#### [KUTIPAN]
- - - - - - -

Pembelajaran kehidupan yang luar biasa terkandung di dalam syair Ilir-ilir, yang menceritakan kriteria negeri yang baldatun thoyyibatun wa rabbun ghoffur, gemah ripah loh jinawi, tata titi tentrem kerto raharjo dan diampuni Allah. Adapun Gundul-Gundul Pacul menggambarkan kriteria pemimpin yang ideal.
Tidak semua orangtua di dusun mampu membiayai anaknya untuk belajar di pondok pesantren. Maka, TPA cukup efektif untuk mendidik anak belajar Alquran, fikih, akhlak, dan tarikh. Bagi saya, itu adalah sebuah cermin dari kebahagiaan yang paripurna. Agaknya seperti itulah Islam. Ini sejalan dengan apa yang dilakukan oleh Nabi Muhammad. Beliau begitu sayang kepada anak – anak. Salah satu cerita yang sudah banyak diketahui adalah ketika beliau sholat saat sedang sujud cucu beliau naik ke atas punggung, beliau tidak lantas segera bangun dari sujud, beliau menunggu cucunya turun dari punggung kemudian bangun dari sujud.

- - - - - - -

(Data tersimpan)
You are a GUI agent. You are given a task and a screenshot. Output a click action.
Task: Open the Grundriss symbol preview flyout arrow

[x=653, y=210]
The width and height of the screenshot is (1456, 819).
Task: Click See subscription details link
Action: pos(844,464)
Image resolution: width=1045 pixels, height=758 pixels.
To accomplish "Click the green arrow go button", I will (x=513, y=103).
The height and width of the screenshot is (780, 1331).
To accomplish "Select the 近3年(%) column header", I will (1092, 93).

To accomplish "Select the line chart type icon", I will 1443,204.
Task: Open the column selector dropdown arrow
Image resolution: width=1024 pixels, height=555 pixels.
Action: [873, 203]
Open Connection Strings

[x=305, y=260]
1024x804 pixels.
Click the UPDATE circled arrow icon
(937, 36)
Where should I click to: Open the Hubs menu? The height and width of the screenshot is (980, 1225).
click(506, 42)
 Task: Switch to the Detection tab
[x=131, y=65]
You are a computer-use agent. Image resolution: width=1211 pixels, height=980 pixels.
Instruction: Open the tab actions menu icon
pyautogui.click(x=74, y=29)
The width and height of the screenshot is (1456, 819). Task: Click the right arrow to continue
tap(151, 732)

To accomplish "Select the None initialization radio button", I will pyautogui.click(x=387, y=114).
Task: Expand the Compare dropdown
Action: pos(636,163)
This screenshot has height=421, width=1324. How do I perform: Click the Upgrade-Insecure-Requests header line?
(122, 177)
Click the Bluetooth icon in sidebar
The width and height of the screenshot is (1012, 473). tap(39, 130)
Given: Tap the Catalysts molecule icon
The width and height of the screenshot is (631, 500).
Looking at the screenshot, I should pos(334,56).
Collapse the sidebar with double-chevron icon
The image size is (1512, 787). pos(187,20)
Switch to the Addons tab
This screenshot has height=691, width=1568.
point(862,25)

- - - - - - -

#### [SOAL LATIHAN]
a - Tuliskan ulang bagian kutipan itu tanpa mengubah satu kata pun, mulai dari "Tidak semua orangtua" sampai dengan "bangun dari sujud.", termasuk kedua bagian tersebut.
b - Menurut kutipan, apa yang digambarkan oleh Gundul-Gundul Pacul?

#### [PEMBAHASAN LENGKAP]
a -
Tidak semua orangtua di dusun mampu membiayai anaknya untuk belajar di pondok pesantren. Maka, TPA cukup efektif untuk mendidik anak belajar Alquran, fikih, akhlak, dan tarikh. Bagi saya, itu adalah sebuah cermin dari kebahagiaan yang paripurna. Agaknya seperti itulah Islam. Ini sejalan dengan apa yang dilakukan oleh Nabi Muhammad. Beliau begitu sayang kepada anak – anak. Salah satu cerita yang sudah banyak diketahui adalah ketika beliau sholat saat sedang sujud cucu beliau naik ke atas punggung, beliau tidak lantas segera bangun dari sujud, beliau menunggu cucunya turun dari punggung kemudian bangun dari sujud.

b - Kriteria pemimpin yang ideal.